3. The prolonged retention and buildup of feces in the rectum is called

a Constipation

b Fecal impaction

c Diarrhea

d Fecal incontinence

4. These measures promote normal BMs. Which is outside your role limits?

a Provide oral fluids according to the care plan.

b Assist with activity according to the care plan.

c Give drugs to control diarrhea.

d Provide privacy for bowel elimination.

5. A person has C. difficile. You should

a Disinfect care items with soap and water

b Use an alcohol-based hand rub before leaving the room

c Wear a gown and gloves

d Refuse to care for the person

6. Bowel training is aimed at

a Bowel control and regular elimination

b Ostomy control

c Promoting toilet use

d Preventing bleeding

7. Your state and agency allow you to insert rectal suppositories. You insert a suppository

a Into the feces

b Into the stoma

c Along the rectal wall

d With an enema tube

8. Which is used for a cleansing enema?

a Mineral, olive, or cottonseed oil

b A suppository

c A 120 mL bottle of solution

d Tap water, saline, or a soapsuds enema

9. Which is used for cleansing enemas in children?

a Soapsuds

b Saline

c Oil

d Tap water

10. When giving an enema

a Use a cool solution

b Place the person in the supine position

c Have the person void after giving the enema

d Give the solution slowly

11. In adults, the enema tube is inserted

a 2 to 4 inches

b 6 to 8 inches

c 12 inches

d Until you feel resistance

12. A small-volume enema is retained

a For 2 minutes

b At least 10 to 20 minutes

c At least 30 minutes

d Until the urge to have a BM is felt

13. Which care measure for an ostomy should you question?
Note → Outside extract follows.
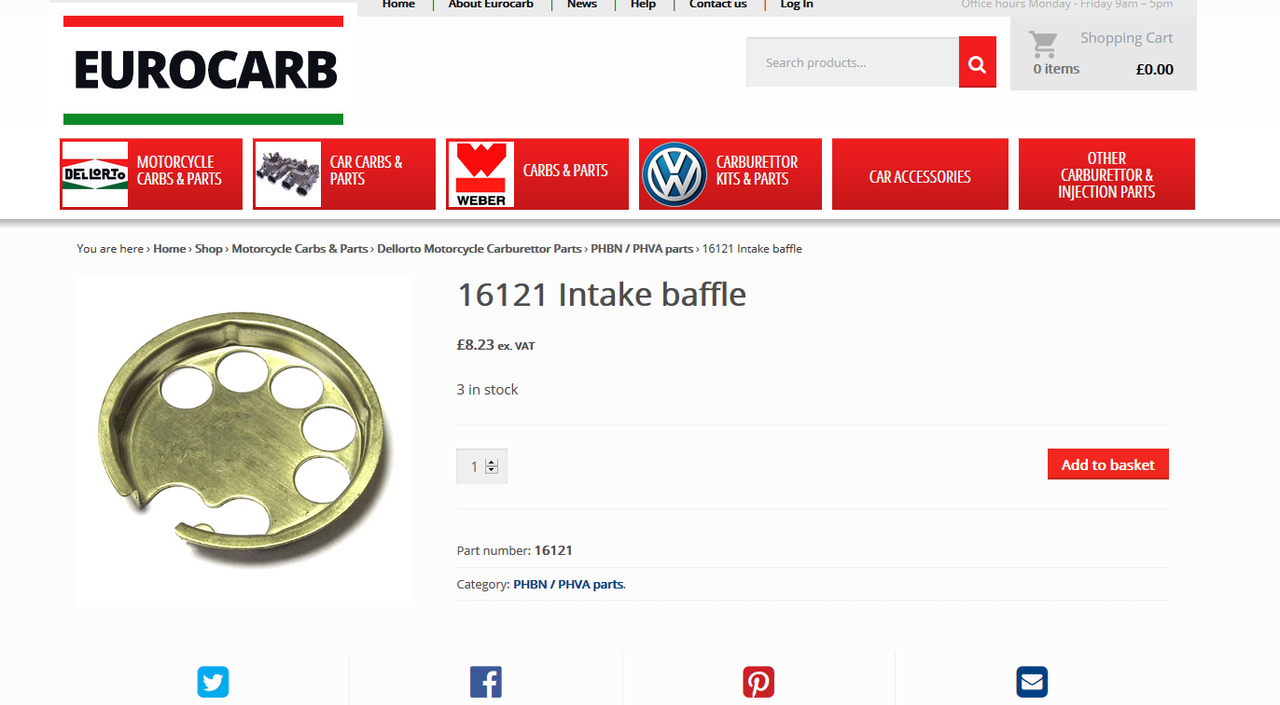Click Log In link
The width and height of the screenshot is (1280, 705).
pyautogui.click(x=797, y=5)
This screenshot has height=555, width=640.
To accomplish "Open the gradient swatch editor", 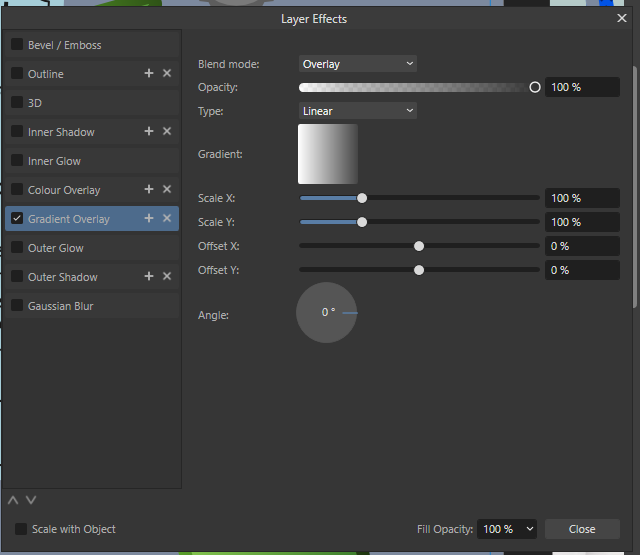I will click(328, 154).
a Use deodorant in the pouch.

b Perform good skin care around the stoma.

c Change the pouch daily.

d Apply a skin barrier around the stoma.

14. An ostomy pouch is usually emptied

a Every 4 to 6 hours

b When it is full

c Every 2 to 7 days

d When stools are present

See Review Question Answers at the back of the text.

Focus on Practice

Problem Solving


A resident shares a bathroom with a roommate. You respond to the resident's call light. He says he needs to have a BM urgently. The bathroom is occupied. What do you do?